Les vers de glace ne vivent que dans les glaciers côtiers et n'ont été observés nulle part ailleurs, bien qu'une autre espèce similaire ait été trouvée au Tibet. Et si les vers de glace prospèrent à 0°C, ils ne peuvent pas tolérer des températures très inférieures à cela, ni des températures supérieures à 7°C.
PRÉDATEUR ET PROIE
Outre leur incroyable énergie, les vers de glace font également partie d'un écosystème que nous ne connaissons que très peu. Ils coexistent aux côtés des rotifères, des tardigrades, des algues, des champignons et d'autres créatures microscopiques, explique Scott Hotaling, biologiste à la Washington State University. Ils servent aussi de nourriture aux oiseaux.
Hotaling et ses collègues ont observé au moins cinq espèces d'oiseaux se nourrissant de vers de glace. Les invertébrés sont une source de nourriture vitale dans des endroits comme le mont Rainier, où les roselins roses les attrapent en grande quantité pour les donner à leurs petits.
Les oiseaux peuvent également aider à expliquer comment ces petits animaux sont capables de se disperser de glacier en glacier.
Les travaux de Hotaling suggèrent que les vers vivants pourraient être transportés en se collant au plumage ou aux pattes des oiseaux, ou peut-être que certains survivent au passage dans l'intestin d'un oiseau. Une population de vers des glace sur l'île de Vancouver, par exemple, présente de grandes similitudes avec une population du sud de l'Alaska, ce qui suggère qu'un ou plusieurs spécimens ont pu y avoir été transportés par un oiseau.

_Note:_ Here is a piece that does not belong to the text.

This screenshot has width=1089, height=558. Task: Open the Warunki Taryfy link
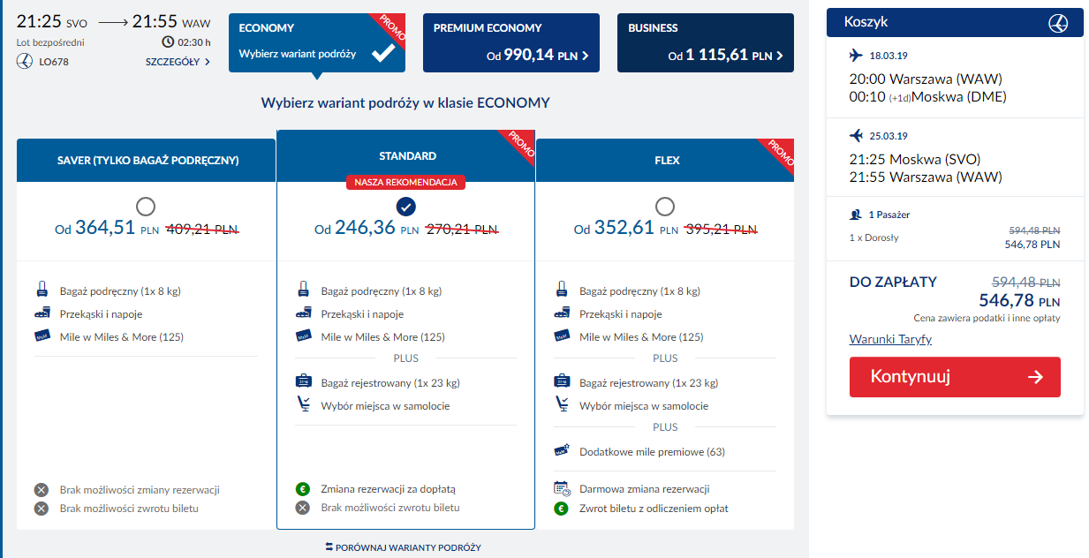click(x=890, y=339)
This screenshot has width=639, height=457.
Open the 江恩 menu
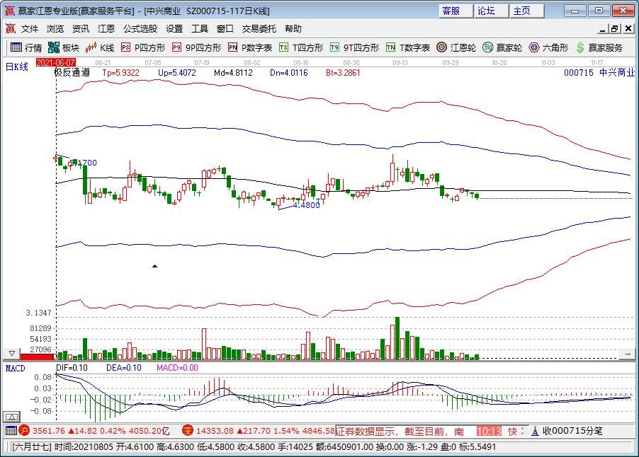(x=105, y=28)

Le temps presse pour percer les mystères du ver de glace. Certains des glaciers dans lesquels ils se trouvaient auparavant, comme les glaciers Lyall et Lewis dans le parc national des North Cascades, ont disparu. D'autres vêlent. Le glacier Nisqually, du côté sud du mont Rainier, qui abrite des vers de glace, a reculé en moyenne de 91 cm tous les 10 jours entre 2003 et 2015.
Hotaling et Joanna Kelley, généticienne de l'évolution, travaillent au séquençage du génome du ver de glace. Une tâche particulièrement ardue notamment à cause de la forte présence de mélanine, qui s'accroche à l'ADN et interfère avec la technologie de séquençage du génome.
Ils espèrent percer à jour leurs autres secrets avant qu'il ne soit trop tard. « Nous avons le sentiment de devoir étudier ces animaux dans l'urgence », souligne Hotaling.
Cet article a initialement paru sur le site nationalgeographic.com en langue anglaise.